** START RECORDS SHOWN **

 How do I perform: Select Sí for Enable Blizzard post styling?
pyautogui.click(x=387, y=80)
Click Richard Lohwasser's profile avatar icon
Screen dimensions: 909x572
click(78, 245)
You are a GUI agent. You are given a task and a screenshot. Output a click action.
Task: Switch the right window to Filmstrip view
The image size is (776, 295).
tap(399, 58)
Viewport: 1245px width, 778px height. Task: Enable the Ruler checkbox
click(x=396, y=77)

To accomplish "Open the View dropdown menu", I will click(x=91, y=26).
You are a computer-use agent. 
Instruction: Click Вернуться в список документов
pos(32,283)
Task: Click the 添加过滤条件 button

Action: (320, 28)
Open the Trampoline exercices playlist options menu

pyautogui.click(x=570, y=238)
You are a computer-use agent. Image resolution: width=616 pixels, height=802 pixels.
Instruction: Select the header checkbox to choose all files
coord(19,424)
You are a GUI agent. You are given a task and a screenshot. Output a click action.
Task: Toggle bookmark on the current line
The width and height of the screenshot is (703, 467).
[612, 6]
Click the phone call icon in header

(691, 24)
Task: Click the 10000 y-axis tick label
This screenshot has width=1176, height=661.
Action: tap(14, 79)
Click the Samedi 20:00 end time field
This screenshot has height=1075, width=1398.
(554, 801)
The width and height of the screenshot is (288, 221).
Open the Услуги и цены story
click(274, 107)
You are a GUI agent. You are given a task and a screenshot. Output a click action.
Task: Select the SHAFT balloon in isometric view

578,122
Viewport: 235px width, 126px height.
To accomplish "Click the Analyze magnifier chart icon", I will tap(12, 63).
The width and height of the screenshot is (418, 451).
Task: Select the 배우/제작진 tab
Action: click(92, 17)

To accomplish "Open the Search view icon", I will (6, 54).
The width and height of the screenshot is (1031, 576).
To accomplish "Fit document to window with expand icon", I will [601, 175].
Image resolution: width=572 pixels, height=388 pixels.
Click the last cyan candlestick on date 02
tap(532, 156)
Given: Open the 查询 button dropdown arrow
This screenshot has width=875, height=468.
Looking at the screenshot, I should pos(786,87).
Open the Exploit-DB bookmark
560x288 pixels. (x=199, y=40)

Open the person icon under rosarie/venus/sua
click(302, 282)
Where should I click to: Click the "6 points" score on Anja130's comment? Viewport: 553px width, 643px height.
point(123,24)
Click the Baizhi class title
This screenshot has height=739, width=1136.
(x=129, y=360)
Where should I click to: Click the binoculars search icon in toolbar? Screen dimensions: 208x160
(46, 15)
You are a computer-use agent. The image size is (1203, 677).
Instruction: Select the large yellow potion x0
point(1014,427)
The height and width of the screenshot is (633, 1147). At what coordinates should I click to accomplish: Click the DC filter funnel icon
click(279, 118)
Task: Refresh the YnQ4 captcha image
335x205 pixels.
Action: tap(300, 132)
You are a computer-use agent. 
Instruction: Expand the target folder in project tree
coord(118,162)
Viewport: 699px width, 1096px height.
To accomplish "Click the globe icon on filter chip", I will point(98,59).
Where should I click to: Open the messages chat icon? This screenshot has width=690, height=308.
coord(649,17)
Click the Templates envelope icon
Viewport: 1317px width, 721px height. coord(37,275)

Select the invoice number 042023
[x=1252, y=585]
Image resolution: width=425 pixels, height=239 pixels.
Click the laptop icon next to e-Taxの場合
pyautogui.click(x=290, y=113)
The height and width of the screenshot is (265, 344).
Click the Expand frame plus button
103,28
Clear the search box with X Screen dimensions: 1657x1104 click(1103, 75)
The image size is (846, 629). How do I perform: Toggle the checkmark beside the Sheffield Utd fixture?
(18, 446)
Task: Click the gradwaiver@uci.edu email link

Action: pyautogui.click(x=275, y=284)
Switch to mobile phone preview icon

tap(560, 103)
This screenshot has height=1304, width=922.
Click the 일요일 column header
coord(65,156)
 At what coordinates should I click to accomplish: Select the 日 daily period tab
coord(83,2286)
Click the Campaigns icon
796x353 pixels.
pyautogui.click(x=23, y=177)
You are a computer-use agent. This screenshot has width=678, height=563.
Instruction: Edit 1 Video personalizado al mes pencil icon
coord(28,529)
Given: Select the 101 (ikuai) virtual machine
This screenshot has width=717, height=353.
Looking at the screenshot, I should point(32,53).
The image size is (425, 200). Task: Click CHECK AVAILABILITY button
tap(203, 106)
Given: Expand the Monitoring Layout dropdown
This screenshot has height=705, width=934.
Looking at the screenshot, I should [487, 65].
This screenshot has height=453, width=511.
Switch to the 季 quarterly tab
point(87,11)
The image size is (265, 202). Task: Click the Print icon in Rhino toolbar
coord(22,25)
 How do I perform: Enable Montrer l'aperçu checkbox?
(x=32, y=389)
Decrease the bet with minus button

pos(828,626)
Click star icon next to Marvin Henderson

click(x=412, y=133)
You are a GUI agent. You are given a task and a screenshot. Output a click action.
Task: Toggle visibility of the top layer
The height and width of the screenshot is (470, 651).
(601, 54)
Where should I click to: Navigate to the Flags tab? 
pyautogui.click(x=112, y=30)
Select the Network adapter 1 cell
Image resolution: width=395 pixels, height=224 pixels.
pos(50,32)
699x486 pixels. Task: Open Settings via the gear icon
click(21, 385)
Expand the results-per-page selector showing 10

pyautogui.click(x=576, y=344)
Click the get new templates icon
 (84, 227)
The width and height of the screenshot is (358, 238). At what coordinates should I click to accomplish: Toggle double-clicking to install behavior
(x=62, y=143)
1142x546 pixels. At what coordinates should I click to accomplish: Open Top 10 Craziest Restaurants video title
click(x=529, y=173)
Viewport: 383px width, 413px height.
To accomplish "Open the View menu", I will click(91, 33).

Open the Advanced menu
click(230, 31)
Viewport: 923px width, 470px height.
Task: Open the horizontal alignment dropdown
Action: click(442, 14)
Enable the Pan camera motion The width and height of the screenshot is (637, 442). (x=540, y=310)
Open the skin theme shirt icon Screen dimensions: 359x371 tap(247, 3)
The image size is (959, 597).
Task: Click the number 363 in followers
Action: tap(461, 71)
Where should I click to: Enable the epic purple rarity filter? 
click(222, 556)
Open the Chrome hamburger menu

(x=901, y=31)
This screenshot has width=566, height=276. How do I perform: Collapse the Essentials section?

** END RECORDS SHOWN **

### YOUR INSTRUCTIONS
Rescale the stretch of entries from the line containing "Clear the search" through the line containing "Action: pyautogui.click(x=275, y=284)". Write those lines out again, requests included, with every coordinate in the answers multiplied by 2.15 and rounded to a whole number, halves up.

### WRITTEN RESPONSE
Clear the search box with X Screen dimensions: 1657x1104 click(2371, 161)
The image size is (846, 629). How do I perform: Toggle the checkmark beside the Sheffield Utd fixture?
(39, 959)
Task: Click the gradwaiver@uci.edu email link

Action: pyautogui.click(x=591, y=611)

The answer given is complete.